- _TASK DESCRIPTION_: Below, locate the line that contains "Given: Click the". Repeat exactly from that line to the line that contains "Given: Click 保存 to save 发现机会", inclusive, leaving out the pictures.

- _DATASET EXTRACT_:
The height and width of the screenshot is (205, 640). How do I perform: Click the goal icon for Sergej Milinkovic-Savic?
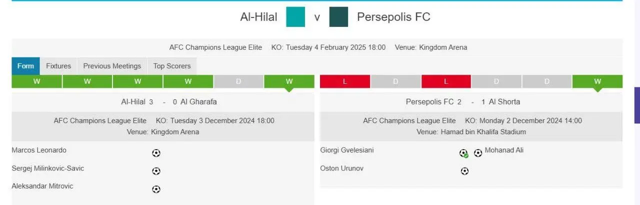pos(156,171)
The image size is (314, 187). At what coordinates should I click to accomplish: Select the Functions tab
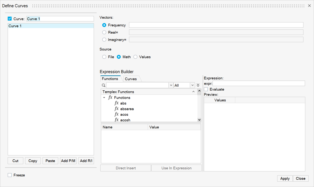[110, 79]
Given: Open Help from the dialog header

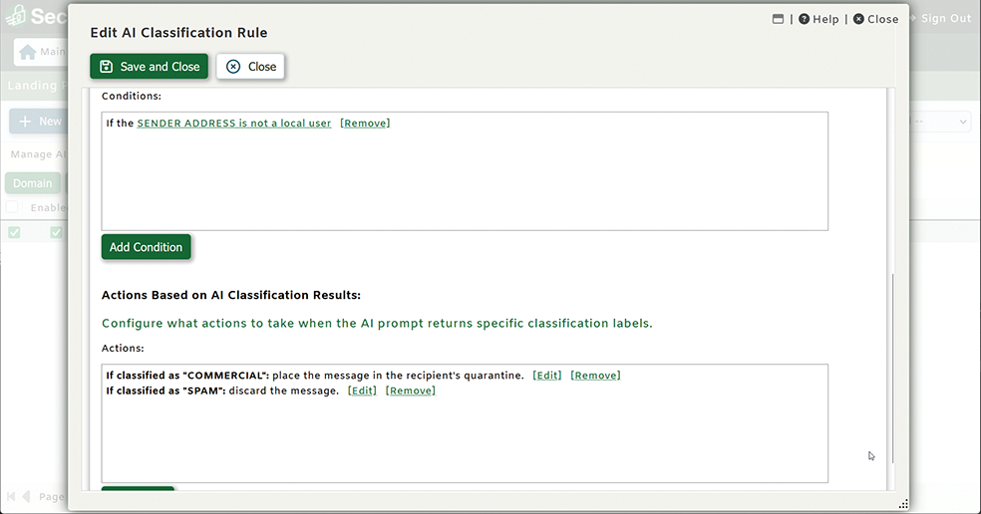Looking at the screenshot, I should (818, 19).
* * *
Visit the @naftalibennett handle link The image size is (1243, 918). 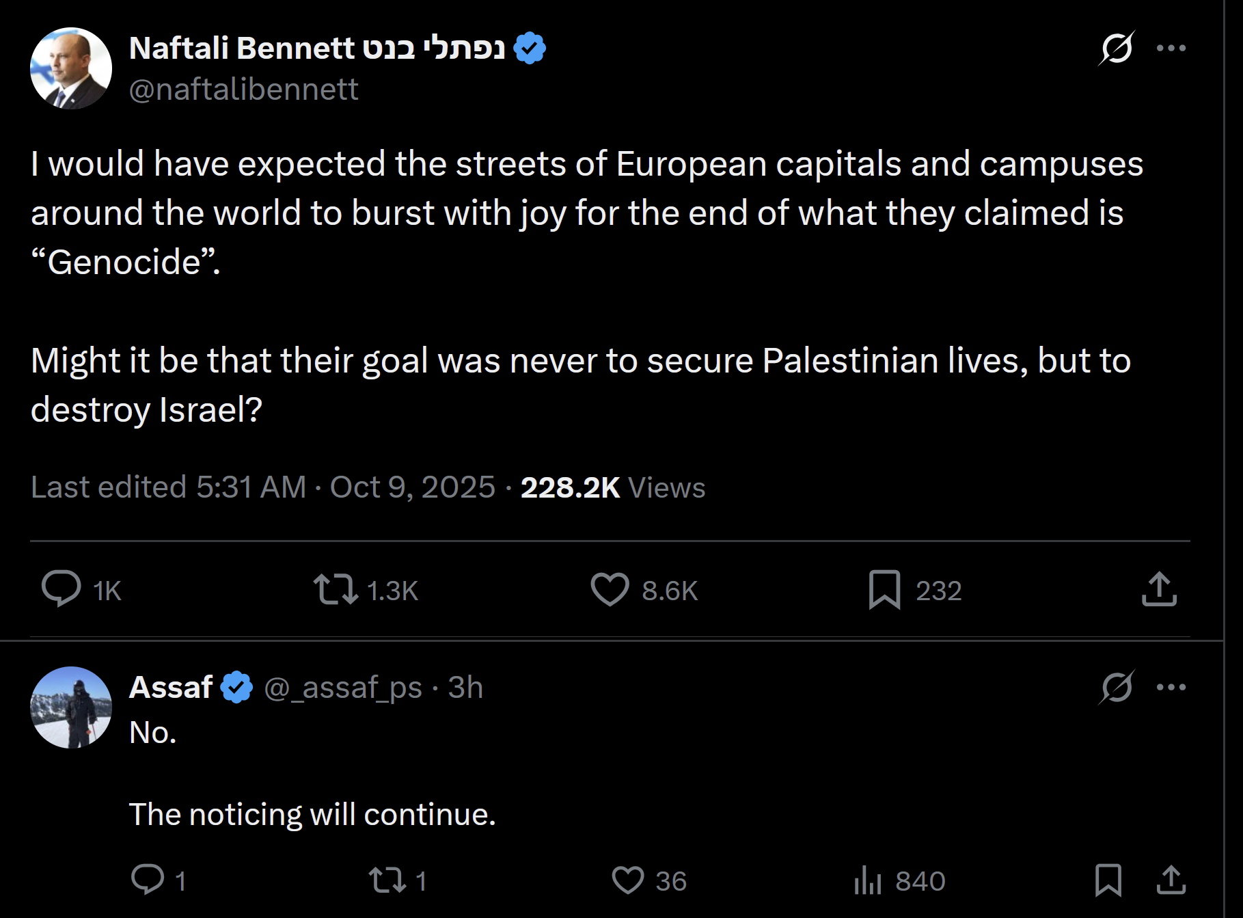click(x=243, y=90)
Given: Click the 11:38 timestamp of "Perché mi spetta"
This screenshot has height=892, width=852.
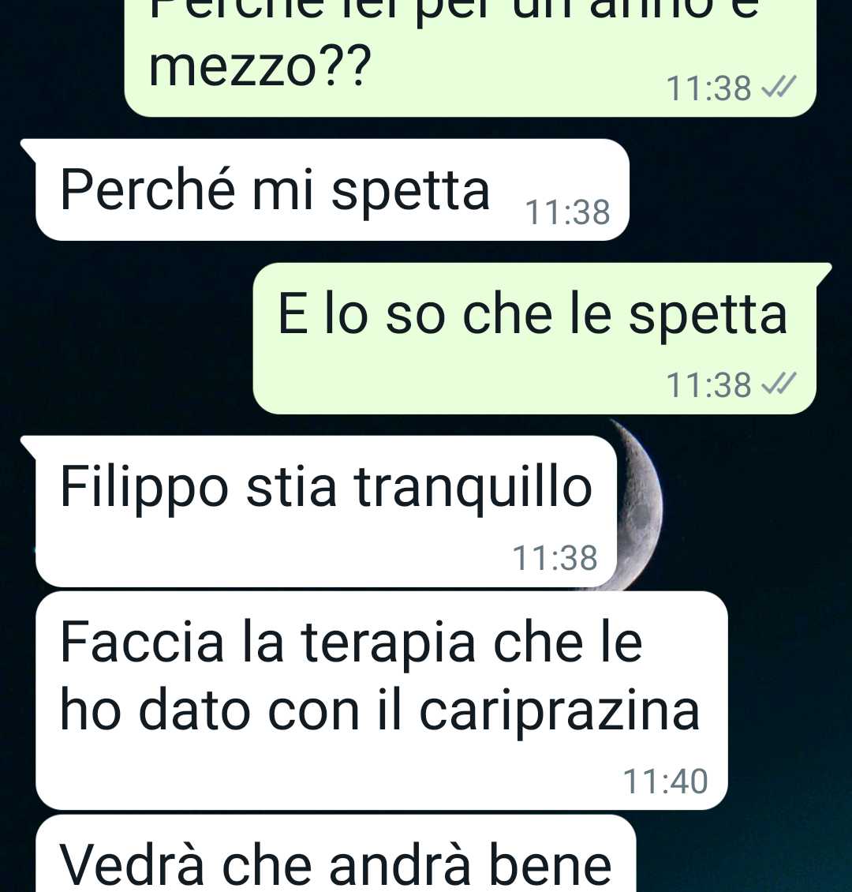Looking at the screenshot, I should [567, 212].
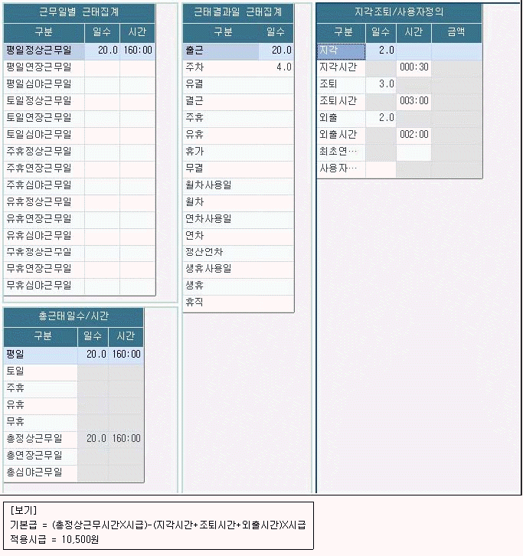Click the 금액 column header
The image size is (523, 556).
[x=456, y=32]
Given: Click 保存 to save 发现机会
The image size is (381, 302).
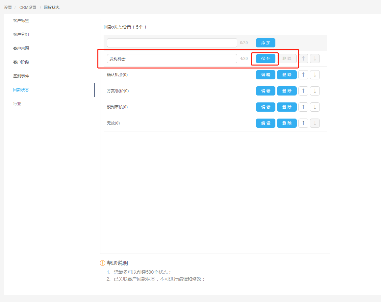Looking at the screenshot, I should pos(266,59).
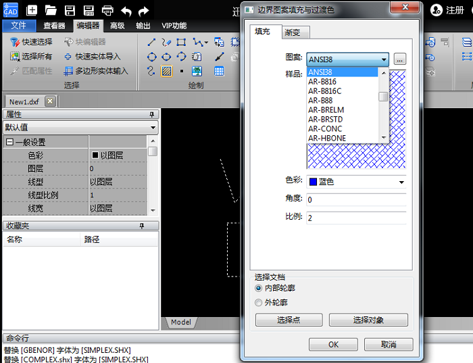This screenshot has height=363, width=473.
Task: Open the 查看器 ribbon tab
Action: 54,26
--
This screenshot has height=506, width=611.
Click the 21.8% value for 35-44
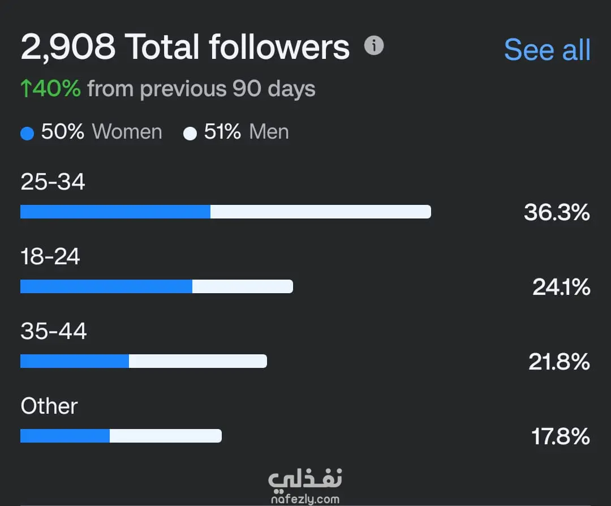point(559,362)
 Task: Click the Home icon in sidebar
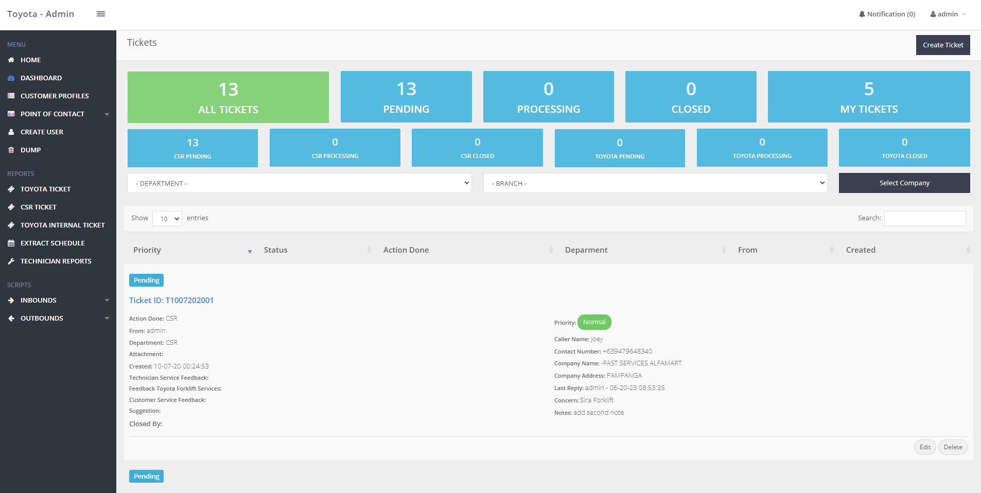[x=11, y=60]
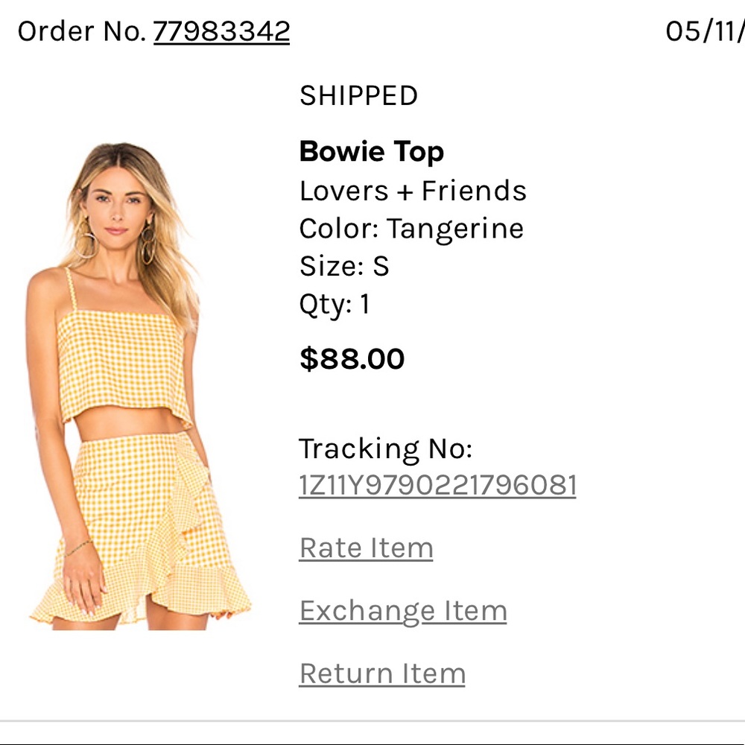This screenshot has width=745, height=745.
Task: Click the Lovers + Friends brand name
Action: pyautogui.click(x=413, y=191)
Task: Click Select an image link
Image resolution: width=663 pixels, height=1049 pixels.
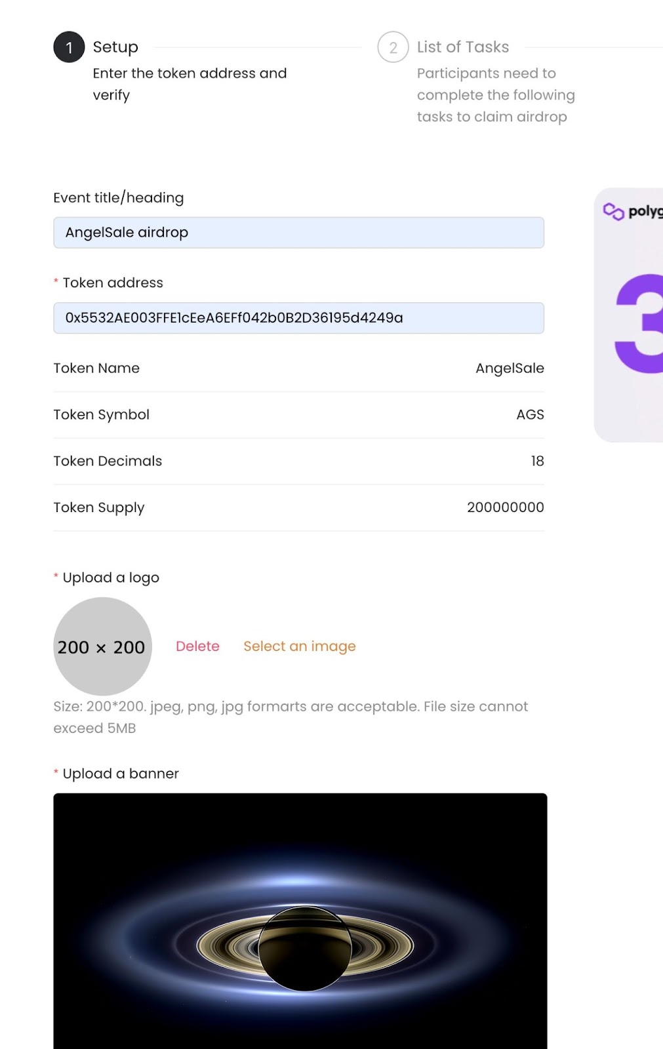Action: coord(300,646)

- _EXERCISE RESPONSE_:
Given: Click the 11:38 timestamp of "Perché mi spetta"
This screenshot has height=892, width=852.
Looking at the screenshot, I should [567, 212].
Click the 금액 column header
The image size is (523, 556).
[x=456, y=32]
Given: Click 保存 to save 发现机会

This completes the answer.